Cuando reflexioné que de haber ocurrido unos años antes, hubiese reaccionado de una forma completamente distinta a cómo lo hice aquel día, lo entendí.

 Claro, que con los años una ya no es la misma, pero esta universidad y todo lo que viví en ella — incluyendo jangueos en fenecida Beckett, historias de amor con codificación 801, una frustración efervescente con Puttytel y una huelga estudiantil que nos marcó a todes — me habían convertido en otra persona. 

Mis convicciones por la lucha estudiantil reivindicadas y bien definidas, mientras que mis aspiraciones profesionales no tanto como me gustaría. 

En la Iupi, no naces porque vienes aquí y te haces. 

Debo confesar que el no tener una ceremonia de graduación no me pesa tanto como el no saber cuándo volveré a pasearme por el recinto. Hoy, mi aula es mi habitación y la pizarra es la pantalla de un ordenador, desde donde escribo. Sucede que a pensar que hablo de un “aquí”, ya no estoy ahí, estoy acá. 

Mientras más miro hacía la ventana, esperando que pase algo, más me inquieta el hecho de que decir “lo haré una vez acabe la cuarentena”. 

Es una frase tan sobreusada que ya ni me queda claro si habrá ese después del que todes parecemos estar segures. 

Pues para mí, la vida como estudiante de la Universidad de Puerto Rico tendrá un después porque ya no lo seré. Y me apena. Me duele mucho no haber pasado mis últimos días como universitaria postgraduada en la cuna que se convirtió en mi segundo hogar.

Esta última semana, mientras trabajo en la entrega de mis proyectos finales, me ha golpeado con sorpresa y pletóricamente la nostalgia. Me he sentido presa de las oportunidades que siento que perdí dentro y fuera del salón de clases, así como de todo lo que en su momento no valoré. 

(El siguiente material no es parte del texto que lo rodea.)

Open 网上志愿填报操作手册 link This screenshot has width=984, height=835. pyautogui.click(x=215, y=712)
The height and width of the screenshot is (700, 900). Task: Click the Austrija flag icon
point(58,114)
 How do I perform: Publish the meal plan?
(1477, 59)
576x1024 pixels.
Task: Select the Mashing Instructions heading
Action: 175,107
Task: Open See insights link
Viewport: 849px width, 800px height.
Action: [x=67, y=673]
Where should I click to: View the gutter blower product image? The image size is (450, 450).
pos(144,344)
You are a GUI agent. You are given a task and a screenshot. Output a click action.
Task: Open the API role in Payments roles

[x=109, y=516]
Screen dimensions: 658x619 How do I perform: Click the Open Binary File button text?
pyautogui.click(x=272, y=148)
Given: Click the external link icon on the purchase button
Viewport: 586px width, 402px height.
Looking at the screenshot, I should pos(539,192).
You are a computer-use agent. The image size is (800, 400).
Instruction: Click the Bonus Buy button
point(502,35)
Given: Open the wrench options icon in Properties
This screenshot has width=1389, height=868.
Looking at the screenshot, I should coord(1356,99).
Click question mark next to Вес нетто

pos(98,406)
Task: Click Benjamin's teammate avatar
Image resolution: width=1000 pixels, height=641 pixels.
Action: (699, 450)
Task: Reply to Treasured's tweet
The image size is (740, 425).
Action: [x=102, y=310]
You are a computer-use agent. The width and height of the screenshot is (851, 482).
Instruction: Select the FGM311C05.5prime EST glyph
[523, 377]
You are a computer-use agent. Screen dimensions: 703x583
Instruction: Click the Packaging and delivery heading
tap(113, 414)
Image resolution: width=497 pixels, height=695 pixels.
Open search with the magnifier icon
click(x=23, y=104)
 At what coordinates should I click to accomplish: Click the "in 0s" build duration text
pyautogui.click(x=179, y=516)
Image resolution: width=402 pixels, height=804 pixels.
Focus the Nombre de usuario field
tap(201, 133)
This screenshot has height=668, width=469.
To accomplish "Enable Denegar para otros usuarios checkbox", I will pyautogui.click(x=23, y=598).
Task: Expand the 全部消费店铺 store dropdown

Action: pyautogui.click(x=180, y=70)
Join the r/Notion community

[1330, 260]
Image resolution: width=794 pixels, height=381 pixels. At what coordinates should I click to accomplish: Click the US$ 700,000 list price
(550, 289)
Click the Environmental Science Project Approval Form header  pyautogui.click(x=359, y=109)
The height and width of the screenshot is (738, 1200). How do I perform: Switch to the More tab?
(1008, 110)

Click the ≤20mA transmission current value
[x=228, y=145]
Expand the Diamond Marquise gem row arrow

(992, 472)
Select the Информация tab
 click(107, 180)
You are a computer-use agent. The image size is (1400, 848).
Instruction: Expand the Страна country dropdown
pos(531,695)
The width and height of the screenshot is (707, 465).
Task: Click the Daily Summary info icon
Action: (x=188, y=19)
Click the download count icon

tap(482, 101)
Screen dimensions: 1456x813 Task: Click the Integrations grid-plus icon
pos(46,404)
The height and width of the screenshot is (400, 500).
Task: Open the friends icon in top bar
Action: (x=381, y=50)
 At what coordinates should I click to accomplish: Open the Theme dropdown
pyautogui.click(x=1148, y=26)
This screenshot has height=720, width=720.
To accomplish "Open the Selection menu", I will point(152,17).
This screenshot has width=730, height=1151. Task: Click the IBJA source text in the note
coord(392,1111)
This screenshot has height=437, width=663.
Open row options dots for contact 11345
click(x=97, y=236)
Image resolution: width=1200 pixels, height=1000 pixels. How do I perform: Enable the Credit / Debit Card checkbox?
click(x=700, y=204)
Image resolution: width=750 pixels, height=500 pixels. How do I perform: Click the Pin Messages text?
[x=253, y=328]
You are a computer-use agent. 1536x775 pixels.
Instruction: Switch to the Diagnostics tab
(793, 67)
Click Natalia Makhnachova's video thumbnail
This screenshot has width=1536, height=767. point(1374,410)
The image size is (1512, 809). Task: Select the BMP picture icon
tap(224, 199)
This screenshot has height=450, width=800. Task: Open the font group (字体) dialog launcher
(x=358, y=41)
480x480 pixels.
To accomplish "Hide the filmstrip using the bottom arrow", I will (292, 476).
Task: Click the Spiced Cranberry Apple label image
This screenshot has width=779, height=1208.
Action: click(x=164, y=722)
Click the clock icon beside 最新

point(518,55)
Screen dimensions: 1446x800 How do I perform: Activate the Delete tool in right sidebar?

No obstante, también he abrazado con cariño las memorias de lo que fue toda una etapa de introspección, crecimiento y aceptación; pero más que nada de aprendizaje. Lo bueno y lo malo ha incluído la participación especial de varias personas que, al igual que el sonido analgésico de la campana de la Torre, siempre llevaré conmigo. 

Para bien o para mal. 

Hasta el fin defenderé a mi alma mater, por todo lo que me deja y por la promesa de que, así como me dio forma a mí, le cambiará la vida a muches más. 
No sé por qué tengo la sensación de que mi amor por UPR a penas comienza.